Мы вернулись в замок. Мои каблуки тонули в земле.
– Я не думаю, что ты невыносимая. – Казалось, Диего ищет мне точное определение. – Наоборот. Думаю, что в тебя легко можно влюбиться. Очень легко.
Когда мы вошли в зал, у меня все туфли были в грязи, она застыла коркой на моих высоких каблуках. Он встал на колени и очистил их носовым платком.
Пытаясь вставить ключ в замок, я посмотрела на ведра, стоявшие у порога моей комнаты. Какой-то студент-кореец, которого я раньше никогда не видела, вышел из общественного душа и пошел в глубь коридора, оставляя на полу следы от своих мокрых ног.
Диего не собирался заходить, он не собирался ничего делать, и он дал мне это понять. Он пытался создать хорошие воспоминания для нас двоих об этом вечере. Ему это удалось, и сейчас он не хотел рисковать и все испортить.
– Мне нужно придумать символ этого вечера, – сказал он.
– Туфли.
Он кивнул и приблизился ко мне вплотную, словно мы собирались танцевать. Но он не приглашал меня на танец. Он поцеловал меня. Посмотрел куда-то в глубину моих глаз и ушел.
Хорошее начало. Если бы я не испортила его, встретившись с Сантьяго в Мадриде.
5
Прошло четыре месяца – восемнадцать писем и пятнадцать звонков. Мы были в Буэнос-Айресе. Слушали диски Эллы Фицджералд и Джонни Митчелла. Занимались любовью и сейчас целовались, сидя на диване в доме Диего.
Я обняла диванную подушку, пока он снова наполнял бокалы:
– Что мне нужно сделать, чтобы занять место этой подушки?
– Например, забрать ее у меня.
Мы снова смотрели друг на друга, вдыхали запахи друг друга, прикасались друг к другу, словно хотели восполнить потерянное время. Каждый раз Диего вспоминал какую-нибудь мелочь, что я когда-либо говорила или делала, какой-нибудь знак.

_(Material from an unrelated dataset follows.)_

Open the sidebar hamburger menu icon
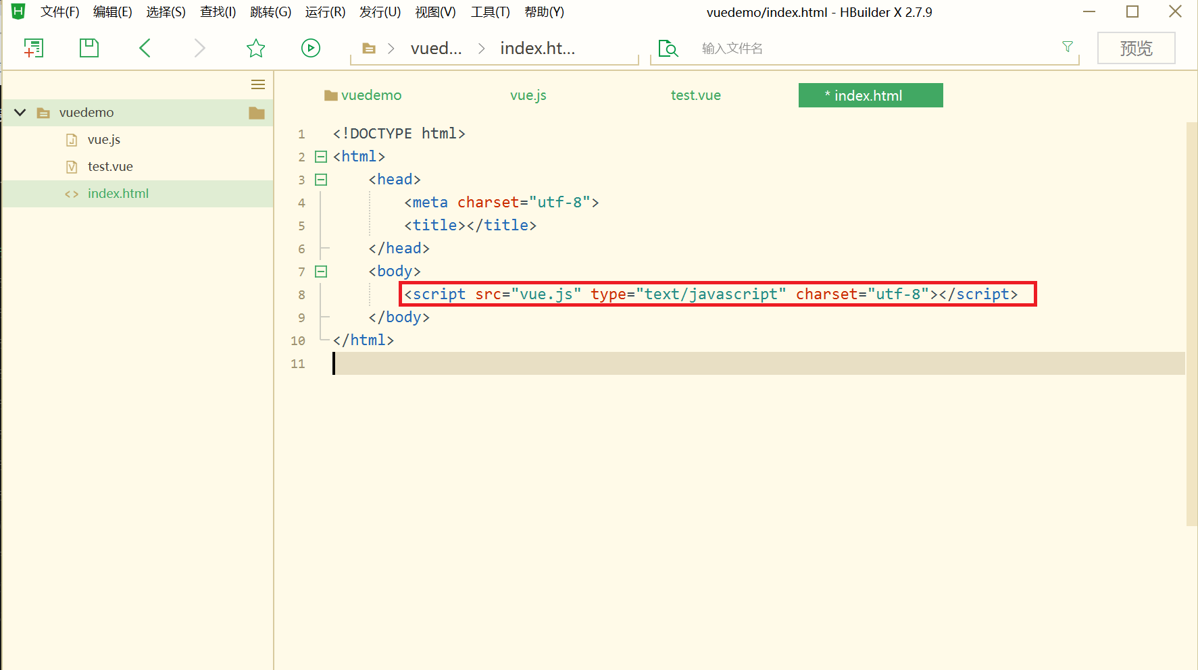1198x670 pixels. 257,84
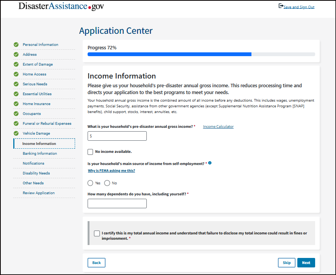
Task: Click the green checkmark beside Personal Information
Action: click(x=16, y=44)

– Мне нравились твои письма. Они были короткие, но мне нравились. – Он закинул голову назад на спинку дивана. – Мое самое любимое – это то, которое ты написала мне на Рождество. Где ты посылаешь мне поцелуй под белой омелой.
– А-а. Говорят, она приносит удачу. Как виноград. Сколько виноградин нужно съесть? Двенадцать?
– Нет.
– А сколько?
– У поцелуя под белой омелой другое значение. – Он внимательно посмотрел на меня, но я на самом деле не знала какое.
– И какое же?
– Вместе навсегда.
Значит, я, сама того не осознавая, сказала это первая?
– Меня не пугает это навсегда, – сказал он.
Я снова обняла подушку. «Сколько все это продлится? – спрашивала я себя. – Может быть, я сама себя убедила в том, что влюблена, чтобы он приласкал меня, поцеловал, чтобы остался со мной и говорил мне все это? Сколько времени пройдет до того, когда мы поймем, что это все зря? Есть ли какой-нибудь способ избежать этого?»
– Ты иногда вдруг становишься такой серьезной, что меня это даже пугает. О чем ты думаешь?
– А если мы все делаем зря, даже не понимая этого? Что если это какой-то особый вид эрозии?
– Эрозия не портит материалы: она их изменяет.
Он поцеловал меня так, словно мы стояли под белой омелой.
– Ты – лучшее, что со мной когда-либо случалось в онах, – сказал он.
Я хотела спросить, что такое «оны», но почему-то снова спросила:
– Почему ты хочешь жениться на мне?
– Я тебе уже сказал. Я не нравлюсь сам себе, мне не нравится, какой я без тебя.
И он снова меня поцеловал. Поцелуй получился более нежный и долгий.
– Смотри, мой палец четко умещается во впадину между твоими двумя ключицами.
– В детстве я сломала одну, когда делала «солнышко» на качели.
Он засмеялся и потрогал сломанную ключицу. Я живо представила себе: маленькая девочка, слишком неловкая, чтобы выдержать на руках свой вес.
– Расскажи мне еще, – попросил он.
– О чем?
– О своем детстве.
В какой-то момент мы начали прислушиваться к пению птиц. Небо сменило свой цвет с голубого на бледно-розовый.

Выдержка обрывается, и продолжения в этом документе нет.